1

I'm not sure it's REXML or ruby issue. But this is happening when I work with REXML.

The program below should access elements of each xml file in the directory.

#!/usr/bin/ruby -w

require 'rexml/document'
include REXML

p "Current directory was: " + Dir.pwd

Dir.chdir("/home/askar/xml_files1") {

    p "Now we're in: " + Dir.pwd

    if File.exist?(Dir.pwd)

        xml_files = Dir.glob("ShipmentRequest*.xml")

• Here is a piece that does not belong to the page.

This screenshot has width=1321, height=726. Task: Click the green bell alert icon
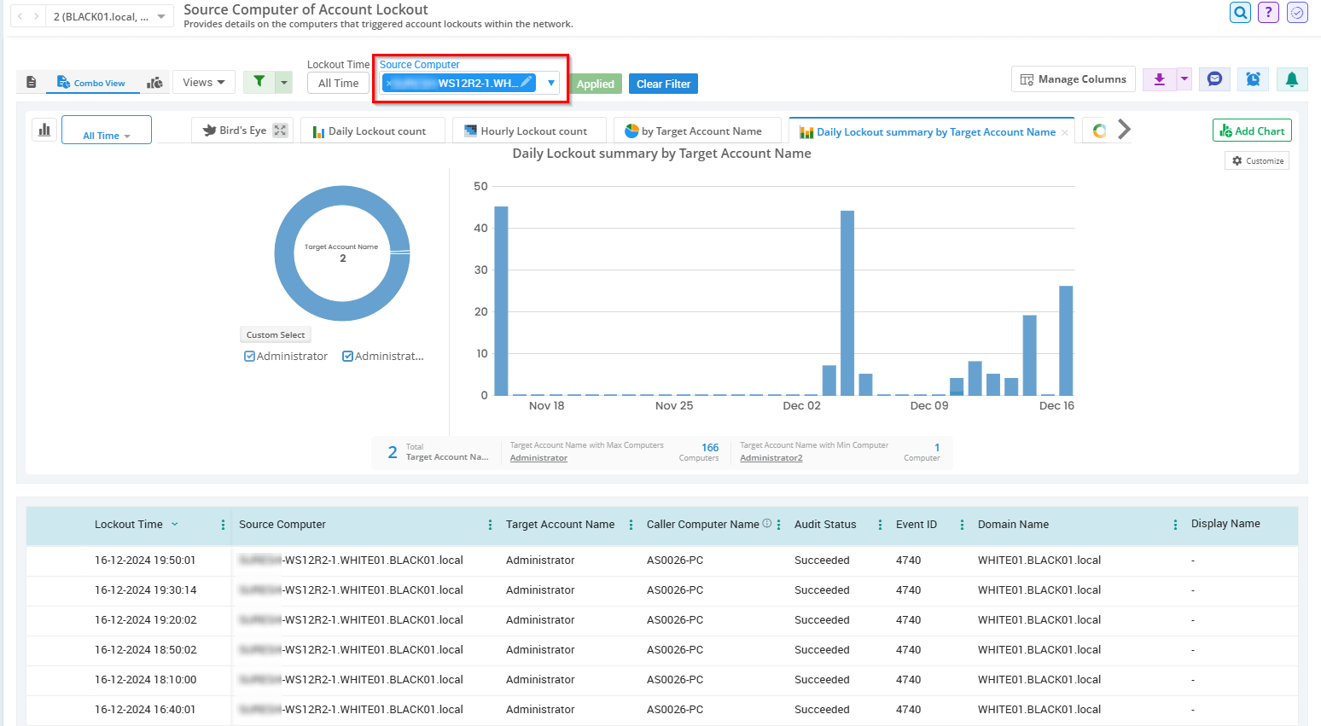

        Dir.foreach(Dir.pwd) do |file|

            xmlfile = File.new(file)
            xmldoc = Document.new(xmlfile)

        end

    else
        puts "It's empty"
    end

}

When I run:

ruby import_xml.rb

Errors:

"Current directory was: /home/askar/Dropbox/rails_studio/xml_to_mysql"
"Now we're in: /home/askar/xml_files1"
There're 6226 files in the folder...
/home/askar/.rvm/rubies/ruby-1.9.3-p429/lib/ruby/1.9.1/rexml/source.rb:148:in `read': Is a directory - . (Errno::EISDIR)
    from /home/askar/.rvm/rubies/ruby-1.9.3-p429/lib/ruby/1.9.1/rexml/source.rb:148:in `initialize'
    from /home/askar/.rvm/rubies/ruby-1.9.3-p429/lib/ruby/1.9.1/rexml/source.rb:14:in `new'
    from /home/askar/.rvm/rubies/ruby-1.9.3-p429/lib/ruby/1.9.1/rexml/source.rb:14:in `create_from'
    from /home/askar/.rvm/rubies/ruby-1.9.3-p429/lib/ruby/1.9.1/rexml/parsers/baseparser.rb:127:in `stream='
    from /home/askar/.rvm/rubies/ruby-1.9.3-p429/lib/ruby/1.9.1/rexml/parsers/baseparser.rb:116:in `initialize'
    from /home/askar/.rvm/rubies/ruby-1.9.3-p429/lib/ruby/1.9.1/rexml/parsers/treeparser.rb:9:in `new'
    from /home/askar/.rvm/rubies/ruby-1.9.3-p429/lib/ruby/1.9.1/rexml/parsers/treeparser.rb:9:in `initialize'
    from /home/askar/.rvm/rubies/ruby-1.9.3-p429/lib/ruby/1.9.1/rexml/document.rb:245:in `new'
    from /home/askar/.rvm/rubies/ruby-1.9.3-p429/lib/ruby/1.9.1/rexml/document.rb:245:in `build'
    from /home/askar/.rvm/rubies/ruby-1.9.3-p429/lib/ruby/1.9.1/rexml/document.rb:43:in `initialize'
    from import_xml.rb:20:in `new'
    from import_xml.rb:20:in `block (2 levels) in <main>'
    from import_xml.rb:17:in `foreach'
    from import_xml.rb:17:in `block in <main>'
    from import_xml.rb:8:in `chdir'
    from import_xml.rb:8:in `<main>'

When I comment out:

#xmldoc = Document.new(xmlfile)

it's not giving errors.

Folder /home/askar/xml_files1 contains only 3 xml files.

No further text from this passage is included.